TO DO:
1: List every person named in the article on Covid-19 and higher education, and give the role the article assigns to each.
2: Using the article on Covid-19 and higher education, decide whether each statement agrees with it. Answer yes or no, and quote the words that decide it.
(a) Allison Doorbar had at first expected a wave of online learners.
(b) An Australian Bureau of Statistics survey in May found more adults studying for post-school qualifications than a year earlier.
(c) Anne Aly kept teaching after she became a professor.

[TEXT BLOCK — start]

Covid-19 has ushered in an “inflection point” for higher education, but not the flight from bricks and mortar that many expected, as students embrace campus life but question its purpose.
Education consultant Allison Doorbar told an Australian forum that the crisis would not produce the “tsunami of online learners” she had initially anticipated, because students were hungering for face-to-face contact with classmates and tutors. But they would return to campuses where they already felt alienated, with few living there and many visiting infrequently between work shifts.
“I hear many more disappointed student experiences than good ones,” Ms Doorbar told the Remaking HE conference. “A growing number feel it’s something they need to do almost as insurance, a means to an end, rather than an experience they actually want.”
She cited last year’s Pearson Global Learner Survey, which found that close to half of respondents in the US, the UK, Canada and Australia did not feel that university had equipped them for their careers. “There’s a growing sense…that universities are not preparing them for the real world. [As] the cost of higher education continues to increase, students are increasingly questioning its value.”
Nevertheless, this year’s Pearson survey found that students’ trust in the national education systems of those same four countries had soared by around 10 percentage points. Ms Doorbar said universities had turned a crisis into a confidence booster. “The way universities [and] many other education institutions have responded to the pandemic, albeit imperfect, has been incredible.”
Covid-19 has produced a roller-coaster ride in enrolments as well as appreciation. An Australian Bureau of Statistics survey in May found that 112,000 fewer adults were studying for post-school qualifications than had been at the same time last year.
But the Universities Admissions Centre in Sydney said early offers to graduating school students had escalated by one-third, in the latest signal that 2021 will be a bumper year for domestic enrolments.
Conference organiser Tim Winkler said this type of growth could no longer be taken for granted. “Universities are now accepting that significant change must happen,” said Mr Winkler, a former marketing director at Monash University.
“It was too easy not to change in the past decade as universities hoovered up year-on-year growth, but now there is an acceptance that things must change. That has been a strong theme in all the conversations I’ve had preparing for this conference.”
Academic turned federal politician Anne Aly said there was a “lingering” perception of universities as places where “crusty old professors sit in ivory towers and navel-gaze”. But the image was eroding as universities reached out to their communities and media embraced academics as experts in health and climate change.
However, rampant casualisation of university staff and the gradual separation of teaching and research had muddied students’ understanding of what universities were about. “Once I became a professor, I didn’t teach,” said Dr Aly, who taught casually at Perth universities before securing tenure as a researcher.
“I saw a number of universities introduce this new model where you could be a teaching scholar or a research scholar. That was considered efficient but it does a lot of damage, because you have to be able to translate research into teaching to attract students. The only way to [resolve] that is to address this issue of casualisation.”

[TEXT BLOCK — finish]
[COLLECTED MATERIAL — start]

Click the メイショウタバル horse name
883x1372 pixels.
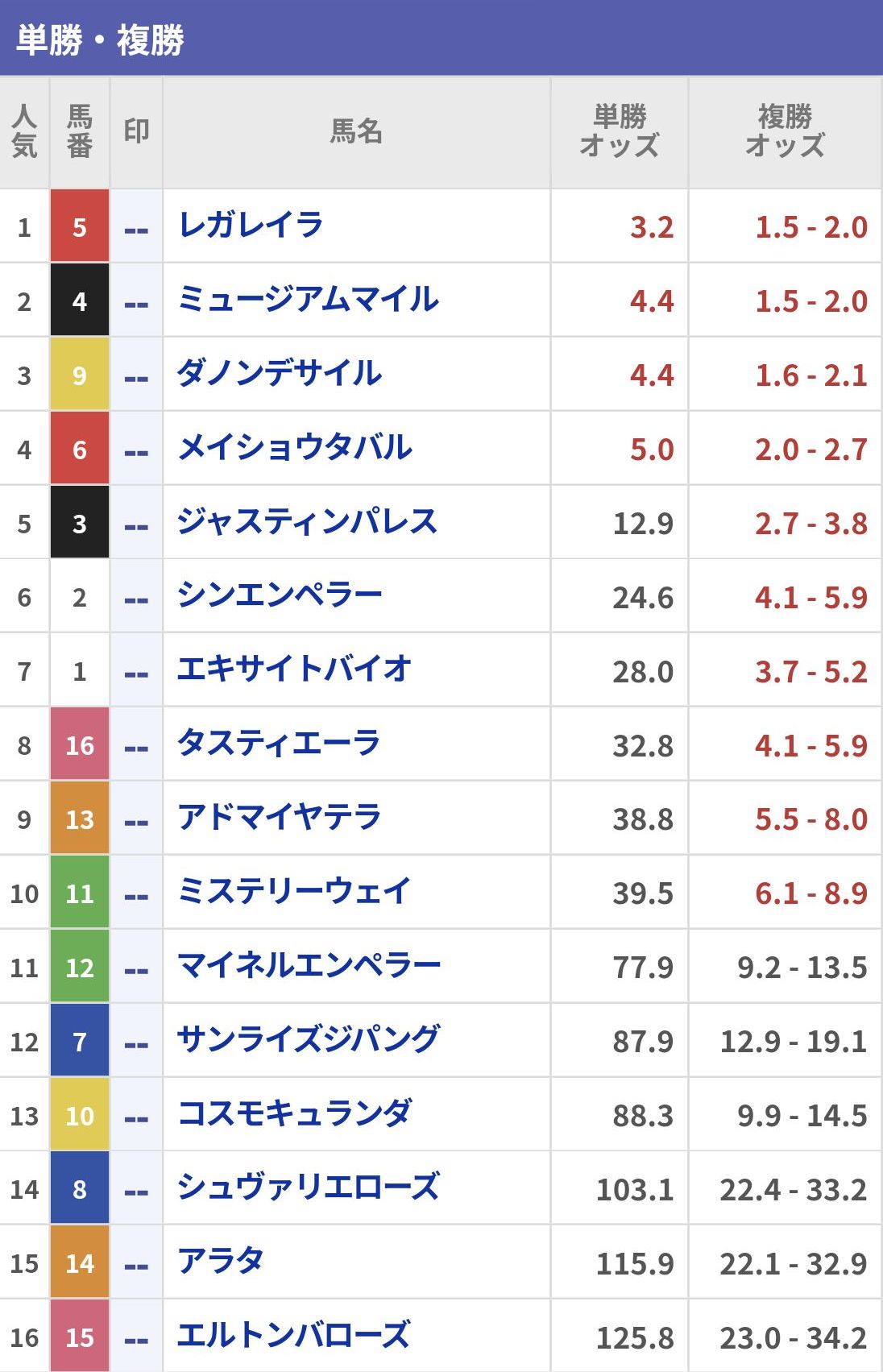point(295,448)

[COLLECTED MATERIAL — finish]

ANSWERS BY TASK:
1:
- Allison Doorbar: education consultant
- Tim Winkler: conference organiser and former marketing director at Monash University
- Anne Aly: academic turned federal politician

2:
(a) Yes: "the crisis would not produce the “tsunami of online learners” she had initially anticipated"
(b) No: "112,000 fewer adults were studying for post-school qualifications than had been at the same time last year"
(c) No: "Once I became a professor, I didn’t teach"